The contribution of sociocultural anthropology to archaeology is various and important. Anglo-American archaeologists have for many years relied upon analogical models of various kinds drawn from comparative surveys of the ethnographic literature as a basis for making inferences about past societies. They have also generally looked to sociocultural anthropology for appropriate research goals and interpretive theory that can be adapted to their data. This has been less true of a number of Continental European schools of archaeology where comparative ethnographic models and anthropological theory have frequently been eschewed in favour of direct historical analogy and where history has provided a more frequent source of interpretive inspiration.

The contribution, or potential contribution, of archaeology to sociocultural anthropology is perhaps less obvious (and certainly less acknowledged), but no less important. The most subtle and pervasive contributions are an insistent concern with cause and process, a sense of the deep antiquity of human cultural development, and the confrontation of the the very compressed experience of ethnographic *fieldwork with the archaeological perspective of the longue durée. Exposure to archaeology should provoke a realization of the dynamic record of continual social and cultural change in prehistory that belies notions of static, pristine, ‘traditional’ cultures of the kind projected in older *functionalist ethnographies. The archaeological demonstration of the shallow temporal depth of Melanesian *exchange circuits such as the *kula in their current form (Kirch 1991) is but one striking example of the need for this kind of long-term historical perspective in ethnographic studies.

As sociocultural anthropologists continue to expand their current rediscovery of the importance of history, archaeology has the potential to play an increasingly integrated and crucial role in studies that link history and anthropology. For people without their own written records, archaeology provides a unique source of access to the long stretch of history beyond the memory of living people which is not dependent solely upon the alien recorded observations of colonial agents. Ironically, the much desired restoration of the history of the ‘people without history’ by sociocultural anthropologists has to date often turned out to be little more than an account of their encounter with the *capitalist *world system, parting from a static baseline conception of a timeless traditional culture before colonial contact. Archaeology has the potential to redress this problem by demonstrating the equally dynamic history of societies before the colonial encounter, as well as adding important sources of information to an analysis of the process of colonial entanglement and interaction. The rich potential of a closer integration of archaeology and historical anthropology in this vein is well demonstrated by the recent pioneering collaborative study of Kirch and †Sahlins (1992) on Hawaii.

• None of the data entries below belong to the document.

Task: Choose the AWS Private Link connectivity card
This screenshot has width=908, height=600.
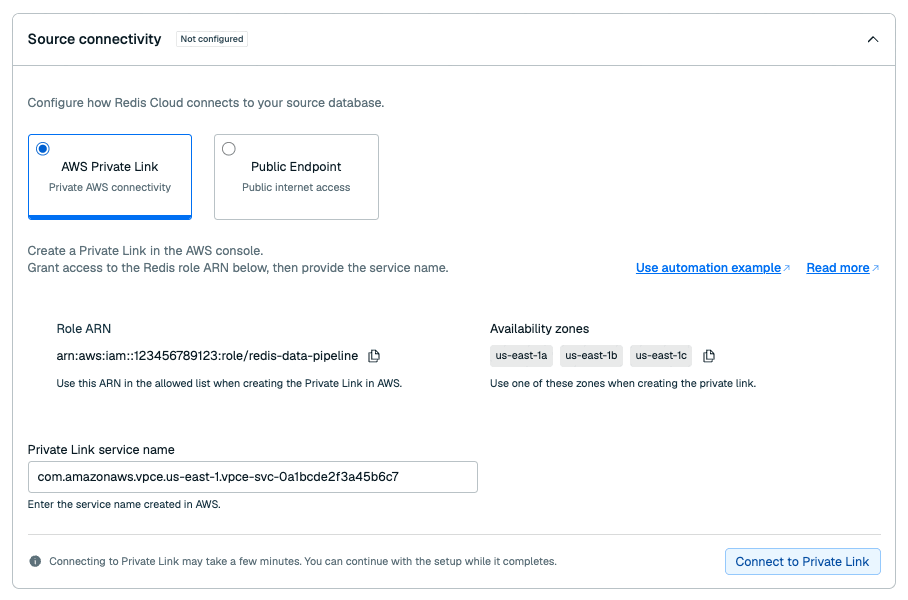Action: tap(110, 177)
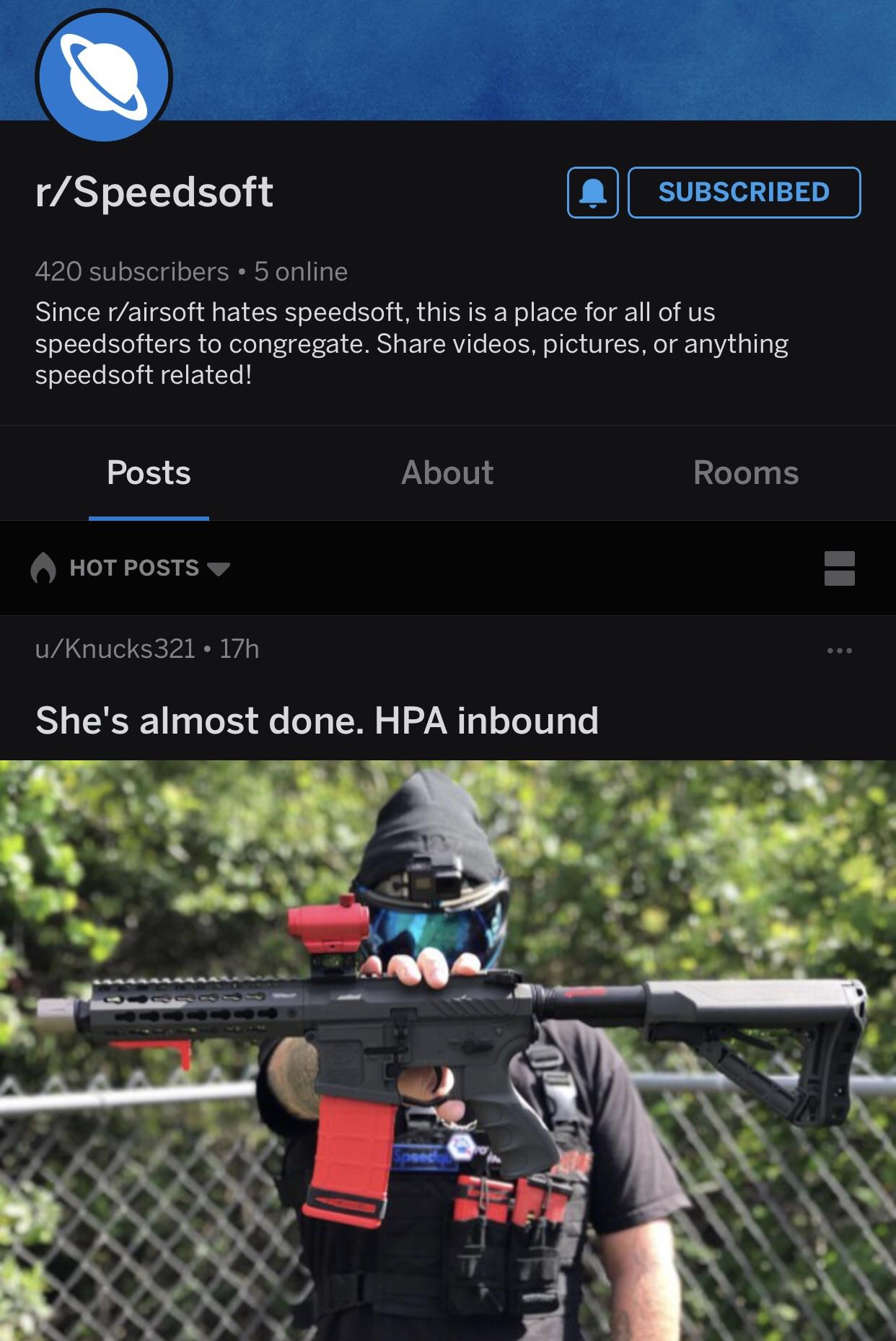This screenshot has height=1341, width=896.
Task: Open the Posts tab
Action: (x=149, y=473)
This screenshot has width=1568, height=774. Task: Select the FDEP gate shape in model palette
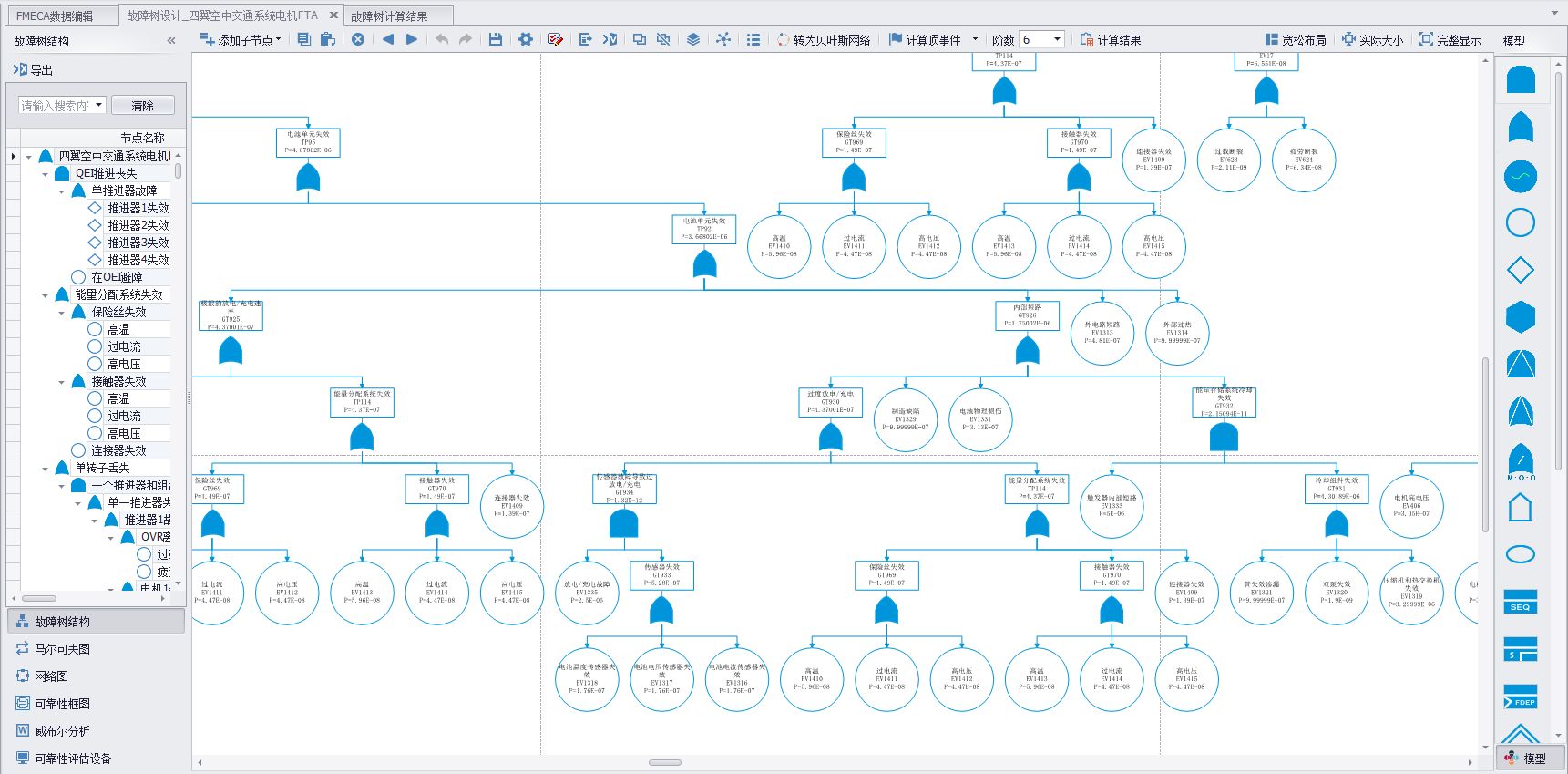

Archaeology also offers the possibility of adding to the theoretical understanding of the expansion of the modern capitalist world system by providing information about the numerous precapitalist colonial encounters that were a common feature of the ancient world. It is important for purposes of comparative understanding to examine the historical dynamics of such processes in as many different contexts as possible, and especially in cases that predate the development of the European capitalist world system. Indeed, archaeological information is critical for resolving debates in this realm between those (e.g. Fernand Braudel, Immanuel Wallerstein) who see the modern world system as a fundamentally new phenomenon which developed in Europe during the sixteenth century and those (e.g. André Gunder Frank) who see it as the inexorable result of a continuous process of expansion of a system which began over four millennia ago.

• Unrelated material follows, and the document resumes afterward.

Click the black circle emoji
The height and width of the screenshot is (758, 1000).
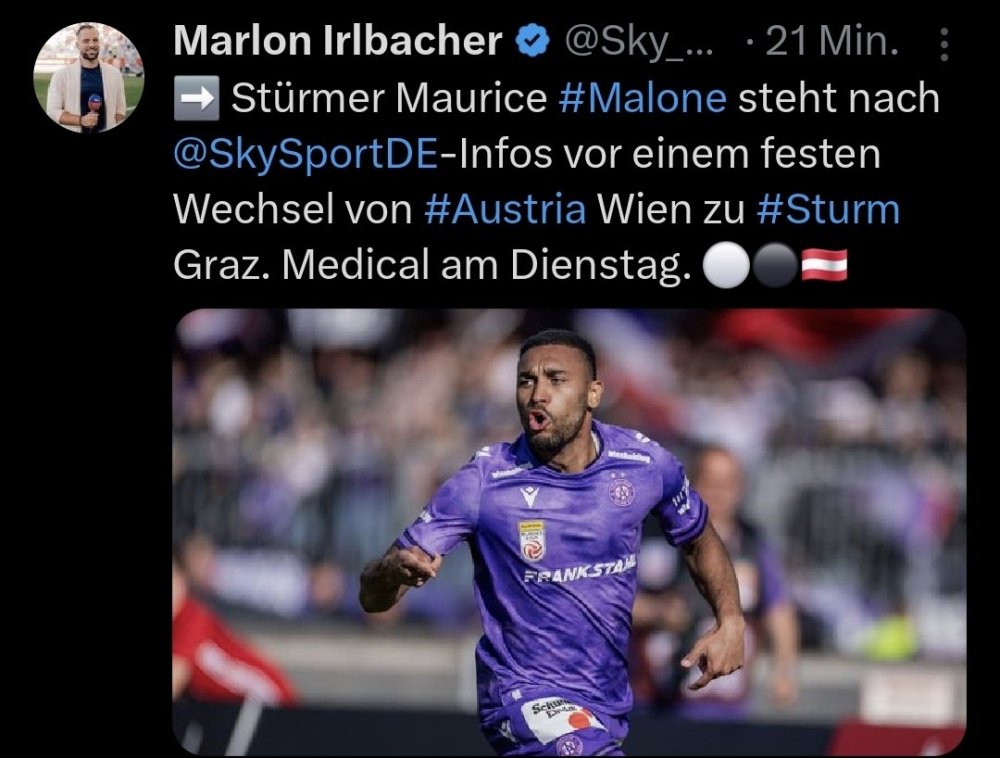(x=776, y=266)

Another important contribution of archaeology has been the reawakening of an interest in the ethnographic study of material culture, a subject long neglected in mainstream Anglo-American sociocultural anthropology. As Appadurai has noted, material things ‘constitute the first principles and the last resort of archaeologists’ (1986:5). In fact, all archaeological inference about past societies hinges critically upon an understanding of the relationship between material and nonmaterial aspects of *culture and *society. Yet, as archaeologists became more sophisticated in their use of ethnographic information for the construction of interpretive models during the 1960s, it became increasingly evident to them that only a rudimentary understanding of this relationship existed. Under the influence of †structural-functionalism and *structuralism, material culture had ceased to be a focus of serious interest for most sociocultural anthropologists; and when information was collected it was generally not recorded in a form that was useful to archaeologists. For example, there was little attention paid to intra-cultural variation, to the spatial distribution of objects and styles, to the process of production and creation, to learning networks and the process of apprenticeship, or to the social roles and *symbolic meaning of material culture.

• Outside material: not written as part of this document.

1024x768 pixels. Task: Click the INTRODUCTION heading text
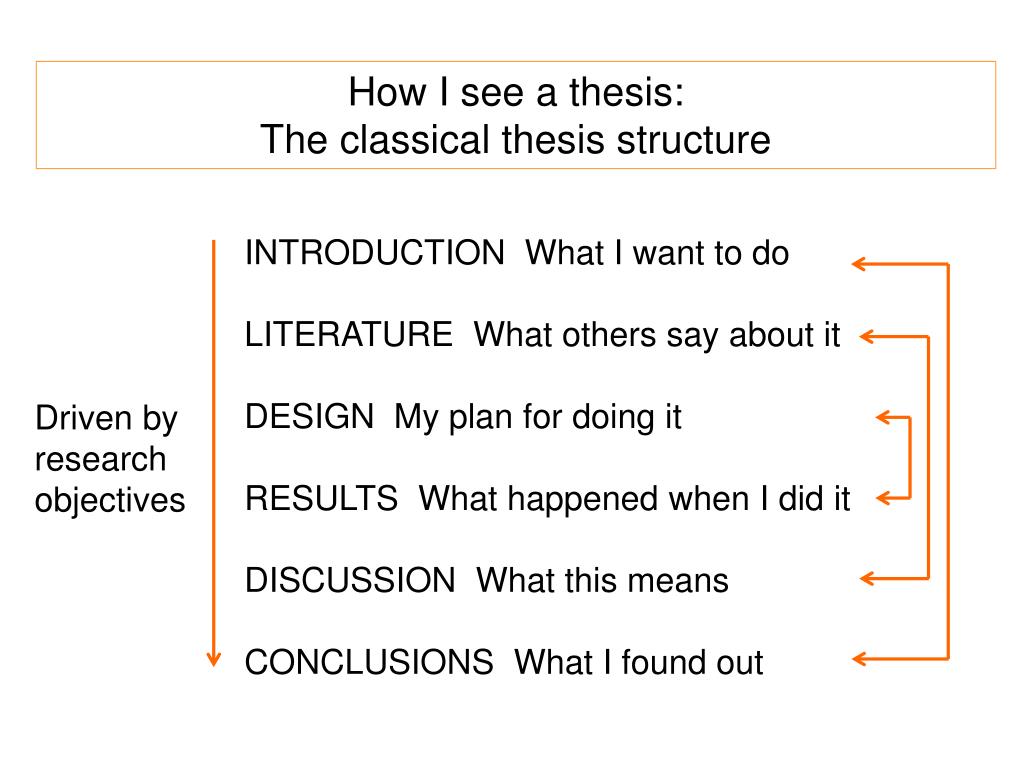coord(375,252)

Beginning in the 1970s, a new research subfield, known as ‘ethnoarchaeology’, was born in which some archaeologists began to remedy this dearth of information by conducting ethnographic studies themselves. They focused particularly upon understanding material culture in a living social context in ways that were potentially useful for archaeological interpretation. Many of these ‘ethnoarchaeologists’ found that focusing on material culture provided a remarkably revealing way of penetrating and illuminating social relations and cultural categories and that objects were crucially important elements of symbolic practice (cf. Miller 1985, Kramer 1985). The ethnoarchaeological focus on new ways of understanding material culture has undoubtedly influenced the recent renewal of a more general interest in the subject in sociocultural anthropology, particularly in American cultural anthropology. In any case, it is clear that there is now a good deal more mutual interest and communication between archaeologists and cultural anthropologists studying objects and *consumption (e.g. Appadurai 1986), and ethnoarchaeologists have made important contributions to this discussion.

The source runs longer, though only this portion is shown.